Nov. 1—A stretch of Hartsville Pike in Lebanon is getting a major upgrade thanks to a Tennessee Department of Transportation project.

"It's a road widening and realignment project," Lebanon Capital Projects Director Kristen Rice said. "It's taking it from the two-lane road that it is to five lanes, with bike lanes and curbs and gutters and sidewalk. It will carry a much higher volume of traffic but also accommodate other users, like pedestrians and bicyclists."

The $31-million infrastructure improvement project will also extend Hartsville Pike north of Lovers Lane to East High Street.

"I believe this is going to help Lebanon in a couple of ways," Lebanon Mayor Rick Bell said. "One is traffic in that part of town. This is going to really help the people from the northern part of the county into the city to come in a better way. It's going to move the entrance of Hartsville Pike on the bypass further east, a little bit closer to the interstate, and it's going to create the opportunity for more business development in that area."

Bell said that the entrance to the interstate could also help relieve some of the traffic in and around the square.

"Where Hartsville Pike comes out now, it's a two-lane road," Bell said. "The red light intersection there is off center from the road that comes from the other direction. It's a very complicated intersection as far as the single applications and how you handle that.
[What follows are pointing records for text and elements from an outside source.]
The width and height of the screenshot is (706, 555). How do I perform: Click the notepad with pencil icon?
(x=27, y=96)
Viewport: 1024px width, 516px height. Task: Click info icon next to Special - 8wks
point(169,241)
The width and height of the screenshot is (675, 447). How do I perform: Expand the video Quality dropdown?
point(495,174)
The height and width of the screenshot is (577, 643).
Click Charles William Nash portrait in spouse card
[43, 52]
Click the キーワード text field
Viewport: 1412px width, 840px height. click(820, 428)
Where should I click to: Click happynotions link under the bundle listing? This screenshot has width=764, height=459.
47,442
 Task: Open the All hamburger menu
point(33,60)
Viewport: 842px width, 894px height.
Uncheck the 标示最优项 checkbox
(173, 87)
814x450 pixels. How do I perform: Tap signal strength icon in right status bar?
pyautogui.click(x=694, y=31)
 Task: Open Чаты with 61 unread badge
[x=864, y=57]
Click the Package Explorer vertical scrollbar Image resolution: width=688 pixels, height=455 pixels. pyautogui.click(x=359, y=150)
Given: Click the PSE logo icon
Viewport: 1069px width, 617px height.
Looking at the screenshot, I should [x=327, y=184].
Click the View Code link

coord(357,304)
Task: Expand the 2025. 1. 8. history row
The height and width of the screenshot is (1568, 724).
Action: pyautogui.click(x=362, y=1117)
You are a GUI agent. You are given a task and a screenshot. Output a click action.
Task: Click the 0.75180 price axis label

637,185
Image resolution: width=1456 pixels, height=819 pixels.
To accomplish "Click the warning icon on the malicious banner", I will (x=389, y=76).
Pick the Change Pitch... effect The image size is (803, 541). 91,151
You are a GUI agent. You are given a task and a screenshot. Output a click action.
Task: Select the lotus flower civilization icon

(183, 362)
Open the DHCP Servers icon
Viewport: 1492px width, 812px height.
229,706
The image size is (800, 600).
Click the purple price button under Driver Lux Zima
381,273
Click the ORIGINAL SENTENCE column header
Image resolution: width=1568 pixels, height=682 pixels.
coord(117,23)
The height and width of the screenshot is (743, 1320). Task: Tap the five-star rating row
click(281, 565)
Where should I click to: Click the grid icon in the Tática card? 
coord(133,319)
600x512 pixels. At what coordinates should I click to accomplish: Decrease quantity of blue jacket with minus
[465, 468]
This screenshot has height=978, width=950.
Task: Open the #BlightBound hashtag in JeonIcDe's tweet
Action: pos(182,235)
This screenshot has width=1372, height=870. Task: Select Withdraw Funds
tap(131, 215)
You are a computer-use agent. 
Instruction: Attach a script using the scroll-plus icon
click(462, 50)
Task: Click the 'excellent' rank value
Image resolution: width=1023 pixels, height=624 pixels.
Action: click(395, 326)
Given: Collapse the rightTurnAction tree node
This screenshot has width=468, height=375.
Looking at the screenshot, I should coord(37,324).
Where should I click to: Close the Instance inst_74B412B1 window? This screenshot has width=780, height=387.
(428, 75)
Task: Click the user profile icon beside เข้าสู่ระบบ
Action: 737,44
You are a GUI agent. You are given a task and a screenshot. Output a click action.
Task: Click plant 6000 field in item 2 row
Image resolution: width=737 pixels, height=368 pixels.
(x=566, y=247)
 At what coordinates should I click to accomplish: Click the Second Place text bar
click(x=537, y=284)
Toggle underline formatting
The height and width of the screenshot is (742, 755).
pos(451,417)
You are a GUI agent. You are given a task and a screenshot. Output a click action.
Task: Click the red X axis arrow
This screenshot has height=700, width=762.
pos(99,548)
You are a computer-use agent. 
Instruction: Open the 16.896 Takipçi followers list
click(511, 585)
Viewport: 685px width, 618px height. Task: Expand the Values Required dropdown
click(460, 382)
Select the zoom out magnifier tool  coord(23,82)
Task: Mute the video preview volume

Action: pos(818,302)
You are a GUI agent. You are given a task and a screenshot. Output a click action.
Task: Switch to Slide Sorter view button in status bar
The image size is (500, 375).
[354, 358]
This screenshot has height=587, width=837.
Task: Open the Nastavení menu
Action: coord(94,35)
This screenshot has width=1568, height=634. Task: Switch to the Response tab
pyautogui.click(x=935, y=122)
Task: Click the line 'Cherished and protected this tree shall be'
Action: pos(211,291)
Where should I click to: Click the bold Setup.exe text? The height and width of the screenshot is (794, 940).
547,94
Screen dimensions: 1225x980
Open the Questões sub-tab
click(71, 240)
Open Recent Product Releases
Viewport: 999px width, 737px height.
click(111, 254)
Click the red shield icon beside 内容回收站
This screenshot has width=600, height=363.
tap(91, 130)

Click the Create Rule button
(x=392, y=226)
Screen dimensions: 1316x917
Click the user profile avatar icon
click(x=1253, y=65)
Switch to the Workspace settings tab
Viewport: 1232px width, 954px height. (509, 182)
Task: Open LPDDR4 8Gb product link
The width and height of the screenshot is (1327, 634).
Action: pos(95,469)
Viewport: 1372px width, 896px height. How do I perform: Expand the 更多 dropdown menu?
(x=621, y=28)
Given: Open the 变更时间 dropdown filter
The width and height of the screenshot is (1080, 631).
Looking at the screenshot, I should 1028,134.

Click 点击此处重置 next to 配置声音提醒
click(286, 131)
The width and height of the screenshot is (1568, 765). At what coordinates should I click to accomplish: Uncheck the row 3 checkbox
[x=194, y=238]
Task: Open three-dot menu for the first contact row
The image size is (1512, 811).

Having the traffic from Hartsville Pike come out on a better road in a different location is really going to clear up the area where it comes out now."

The project is expected to be completed over the next three years.

"Hartsville Pike used to be a two-lane road, very windy, very hilly, very dangerous," Bell said. "Years ago, the state approved the plan to widen the road and make it straighter and safer and also provide a better connector for Hartsville to the interstate."

The multi-phase project began in the middle of Hartsville Pike and grew out from there.

"It's totally a TDOT project," Rice said. "Parts of it are in the city, but we're not managing it. We don't have any funding tied up in it."